Information given —
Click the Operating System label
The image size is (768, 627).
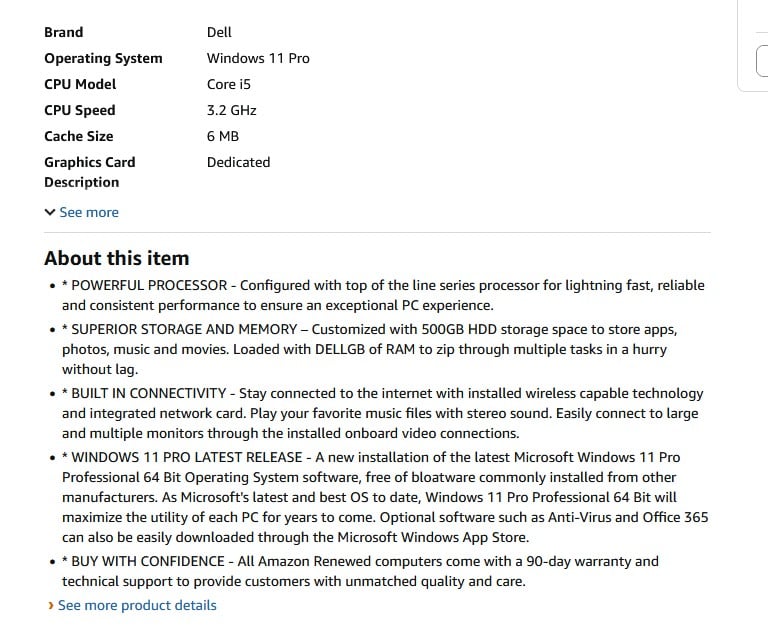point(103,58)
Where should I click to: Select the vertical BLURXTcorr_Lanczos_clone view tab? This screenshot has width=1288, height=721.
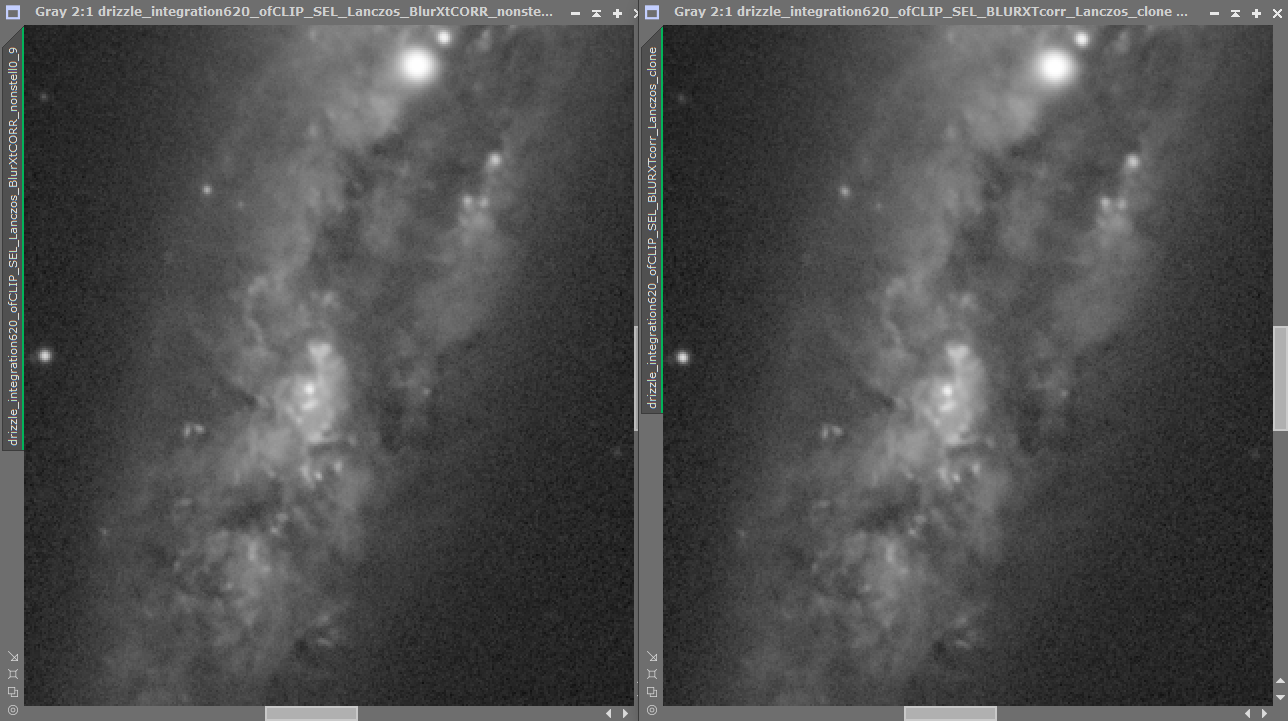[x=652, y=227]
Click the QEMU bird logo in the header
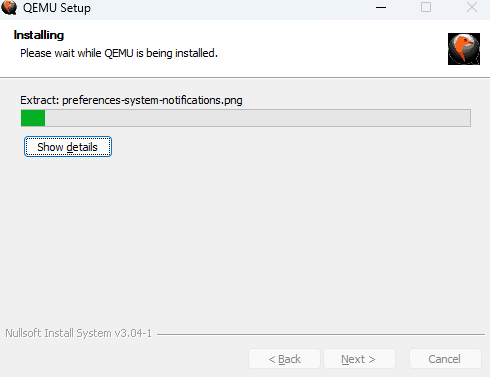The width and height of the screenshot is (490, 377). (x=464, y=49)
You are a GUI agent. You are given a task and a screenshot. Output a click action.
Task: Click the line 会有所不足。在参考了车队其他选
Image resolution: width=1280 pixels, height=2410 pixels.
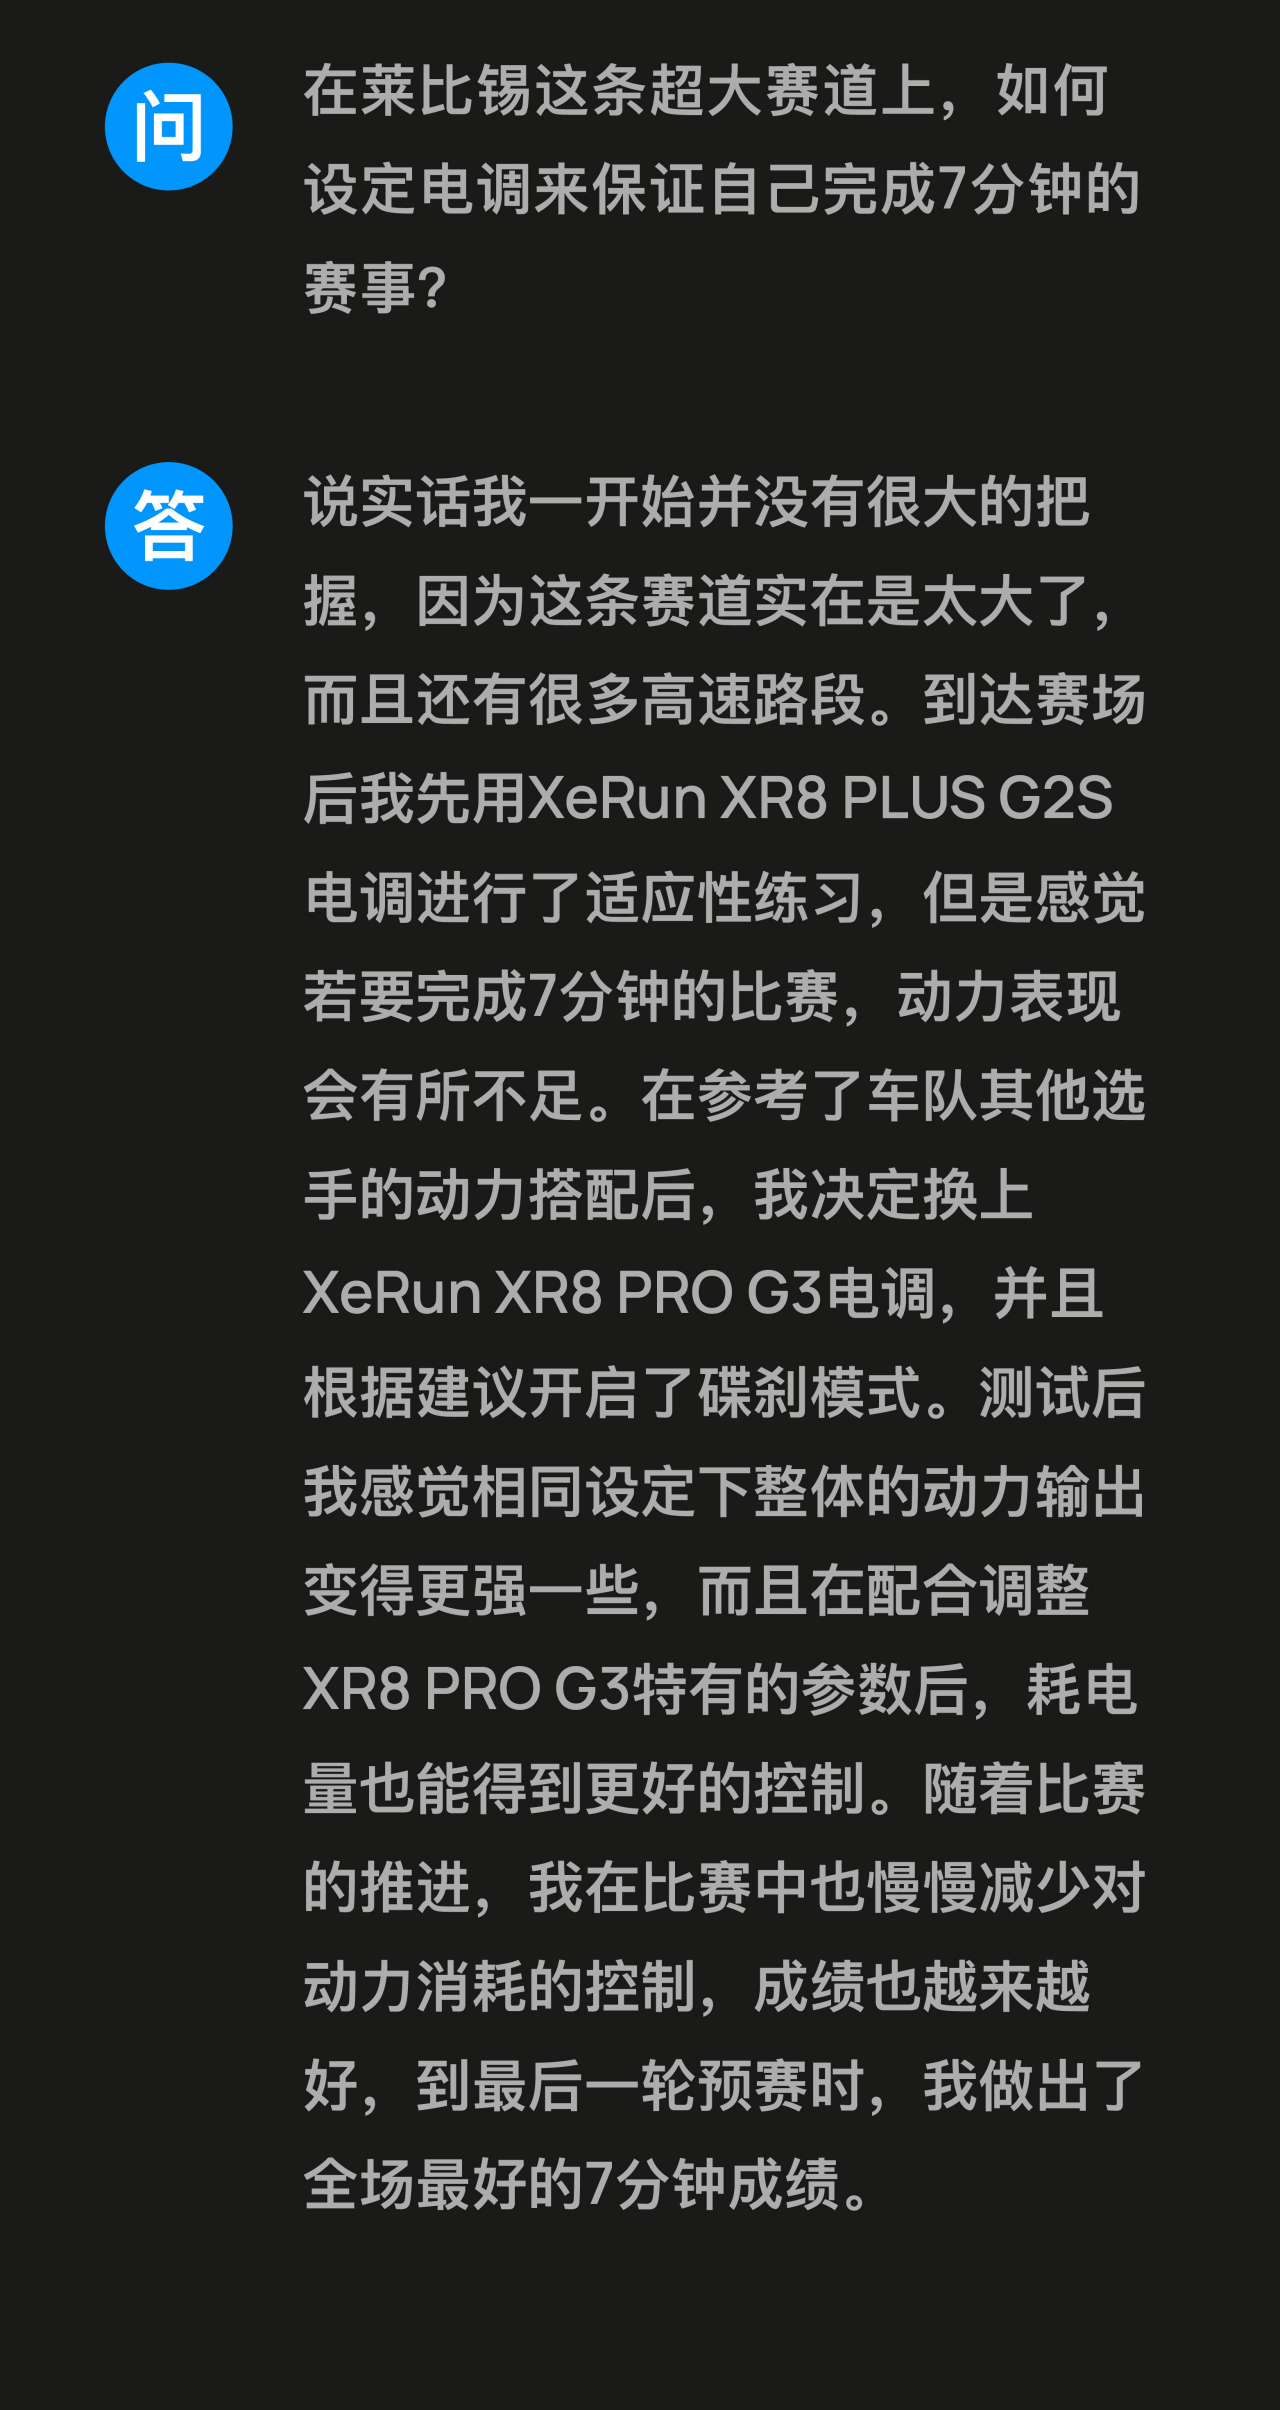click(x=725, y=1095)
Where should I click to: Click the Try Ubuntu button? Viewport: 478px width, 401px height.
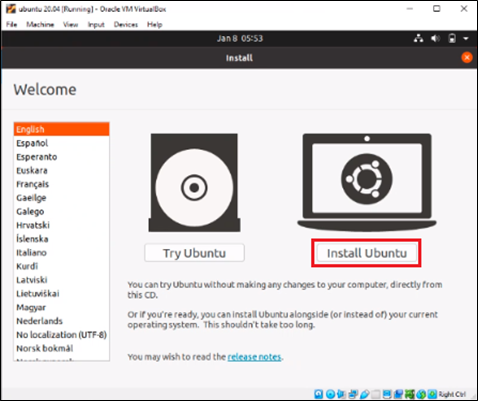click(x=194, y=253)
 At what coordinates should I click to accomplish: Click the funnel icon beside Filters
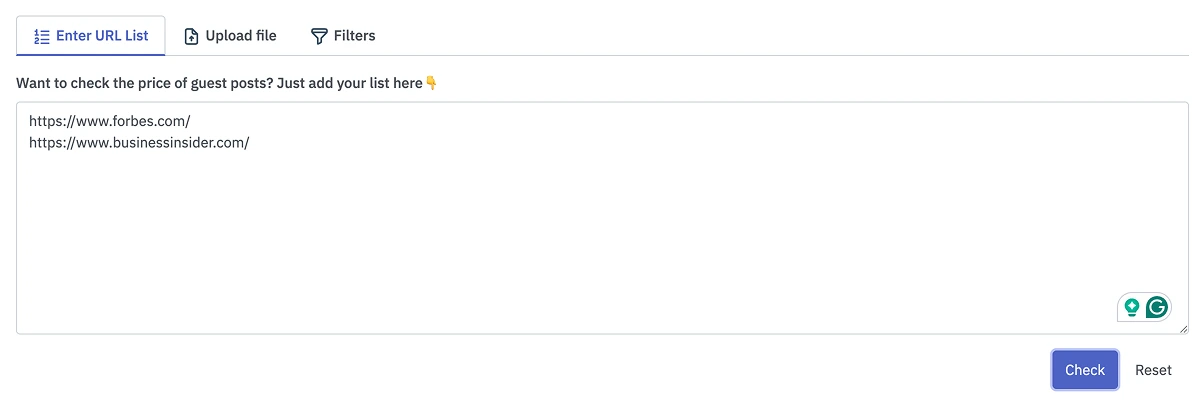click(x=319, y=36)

Exercise directions —
Copy every row above word for word, leaving out the pictures.

Response below —
Click the Operating System label
The image size is (768, 627).
point(103,58)
Where should I click to: Select the vertical BLURXTcorr_Lanczos_clone view tab? This screenshot has width=1288, height=721.
[x=652, y=227]
Click the QEMU bird logo in the header
The width and height of the screenshot is (490, 377). (x=464, y=49)
You are a GUI agent. You are given a task and a screenshot. Output a click action.
Task: Click the line 会有所不足。在参考了车队其他选
Image resolution: width=1280 pixels, height=2410 pixels.
click(x=725, y=1095)
Where should I click to: Click the Try Ubuntu button? Viewport: 478px width, 401px height.
click(x=194, y=253)
 At what coordinates should I click to accomplish: Click the funnel icon beside Filters
click(x=319, y=36)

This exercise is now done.